30 July 2002

Crisis deepens..

Trimble is by several accounts preparing for a serious split with John Reid:

"Mr Trimble’s confidence in Dr Reid is believed to have fallen sharply after the MP for Upper Bann suggested a security initiative after a break-in at Castlereagh police station in March, for which the Provisional IRA has been blamed. Mr Trimble’s advisers said that he expected Dr Reid to relay the information to Tony Blair but, they say, he was surprised several weeks later to discover that the Prime Minister had not been told."

One senior aide to Trimble said:

“He has become a problem to the process, but it’s up to Downing Street to sort it out, not us. He’s just not pulling his weight. It may be that officials in the Northern Ireland Office are misrepresenting the situation to Reid himself, but he’s just not expressing Unionist concerns to Downing Street. That’s the fundamental problem.”

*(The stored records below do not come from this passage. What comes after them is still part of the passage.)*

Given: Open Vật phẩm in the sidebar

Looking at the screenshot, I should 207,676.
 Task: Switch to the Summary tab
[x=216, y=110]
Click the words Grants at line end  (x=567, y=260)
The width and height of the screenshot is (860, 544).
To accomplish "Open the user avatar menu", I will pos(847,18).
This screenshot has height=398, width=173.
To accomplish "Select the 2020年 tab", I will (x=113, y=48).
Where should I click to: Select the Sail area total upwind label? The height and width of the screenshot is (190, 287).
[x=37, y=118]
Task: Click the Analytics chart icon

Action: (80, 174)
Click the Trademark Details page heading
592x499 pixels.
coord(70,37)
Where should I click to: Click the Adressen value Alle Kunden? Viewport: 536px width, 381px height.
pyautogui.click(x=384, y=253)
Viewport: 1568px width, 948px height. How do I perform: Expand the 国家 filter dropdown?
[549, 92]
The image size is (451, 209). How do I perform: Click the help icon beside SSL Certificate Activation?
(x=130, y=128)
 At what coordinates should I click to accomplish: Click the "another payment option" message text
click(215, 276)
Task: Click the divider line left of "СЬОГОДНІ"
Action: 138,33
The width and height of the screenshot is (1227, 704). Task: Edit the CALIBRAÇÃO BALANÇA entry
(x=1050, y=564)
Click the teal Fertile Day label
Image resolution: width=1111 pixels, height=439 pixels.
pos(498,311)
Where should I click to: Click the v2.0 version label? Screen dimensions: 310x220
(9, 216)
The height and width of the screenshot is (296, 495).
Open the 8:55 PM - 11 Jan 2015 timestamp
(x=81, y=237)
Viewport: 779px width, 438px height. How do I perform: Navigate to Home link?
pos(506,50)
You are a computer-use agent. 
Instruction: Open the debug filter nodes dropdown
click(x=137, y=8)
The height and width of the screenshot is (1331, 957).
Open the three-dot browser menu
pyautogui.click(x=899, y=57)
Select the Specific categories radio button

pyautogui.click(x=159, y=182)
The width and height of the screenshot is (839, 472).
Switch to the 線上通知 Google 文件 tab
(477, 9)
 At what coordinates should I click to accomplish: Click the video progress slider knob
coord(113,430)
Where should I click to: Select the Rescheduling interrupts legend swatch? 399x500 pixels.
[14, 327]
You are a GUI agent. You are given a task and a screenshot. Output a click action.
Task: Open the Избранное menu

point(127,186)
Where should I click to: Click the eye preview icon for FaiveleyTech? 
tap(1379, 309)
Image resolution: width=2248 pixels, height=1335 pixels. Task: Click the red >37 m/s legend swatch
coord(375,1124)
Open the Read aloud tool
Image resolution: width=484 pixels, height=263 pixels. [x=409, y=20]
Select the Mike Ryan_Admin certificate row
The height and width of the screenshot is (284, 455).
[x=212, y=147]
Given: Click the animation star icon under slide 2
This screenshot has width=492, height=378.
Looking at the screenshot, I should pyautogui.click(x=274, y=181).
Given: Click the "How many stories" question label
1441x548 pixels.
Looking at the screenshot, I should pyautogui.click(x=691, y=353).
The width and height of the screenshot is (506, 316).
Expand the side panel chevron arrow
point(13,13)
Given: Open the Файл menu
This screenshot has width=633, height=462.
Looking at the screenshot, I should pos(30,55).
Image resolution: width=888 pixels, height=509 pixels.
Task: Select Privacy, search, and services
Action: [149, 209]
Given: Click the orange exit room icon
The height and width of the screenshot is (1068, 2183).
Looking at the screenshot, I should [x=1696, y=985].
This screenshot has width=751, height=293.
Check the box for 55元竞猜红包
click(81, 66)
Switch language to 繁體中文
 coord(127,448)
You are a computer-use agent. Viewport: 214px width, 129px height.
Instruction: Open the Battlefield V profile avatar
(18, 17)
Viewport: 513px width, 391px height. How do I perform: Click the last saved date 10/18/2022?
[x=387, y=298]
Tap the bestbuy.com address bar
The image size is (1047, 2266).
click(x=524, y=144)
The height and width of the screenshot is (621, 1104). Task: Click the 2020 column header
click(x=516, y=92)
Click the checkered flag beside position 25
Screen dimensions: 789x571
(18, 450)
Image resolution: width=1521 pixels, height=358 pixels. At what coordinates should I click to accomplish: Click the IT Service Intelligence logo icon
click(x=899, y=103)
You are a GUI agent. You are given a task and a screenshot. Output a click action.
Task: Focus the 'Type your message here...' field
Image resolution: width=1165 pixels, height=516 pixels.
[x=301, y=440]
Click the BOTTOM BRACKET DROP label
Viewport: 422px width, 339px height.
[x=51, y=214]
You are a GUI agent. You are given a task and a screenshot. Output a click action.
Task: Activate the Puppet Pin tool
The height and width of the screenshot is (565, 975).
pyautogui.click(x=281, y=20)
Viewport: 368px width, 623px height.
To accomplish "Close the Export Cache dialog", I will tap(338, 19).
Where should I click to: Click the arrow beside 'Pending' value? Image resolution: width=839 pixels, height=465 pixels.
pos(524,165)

Gerry Adams keeps the pressure on from the other side: "The Catholic community and other people of goodwill want to know when the killing of Catholics is going to stop". Danny Morrison, gives a Republican reading of the political events of the last fortnight:

"Tony Blair stated that any future breach of the ceasefires would be met with a “rigorous' response”. He refused unionist demands that the power of decision be removed from the Secretary of State and invested in an 'independent' arbiter (that is, someone sympathetic to unionists). If last Wednesday's announcement from Blair has been perceived by unionists as a defeat for them and a victory for Sinn Féin, then the only possible interpretation of Trimble's observation about August being a bloody month is that the violence would be coming from loyalists."

He goes on:

"Roll on his [David Trimble's] resignation as First Minister - and a bonus would be his resignation as leader of his party. Let them have a new leader. He or she will still be facing the same problem of whether they can accept the principle of equality and share power. I don't even care if the DUP emerges as the largest party on the unionist side after next May's Assembly elections; that is, if we have elections. They will all face the same dilemma: do we despise nationalists more than we love 'Ulster'?"

If the crisis does lead to resignation and a crashing of the institutions, is David Burnside the man to lead the UUP in the mess that will inevitably follow?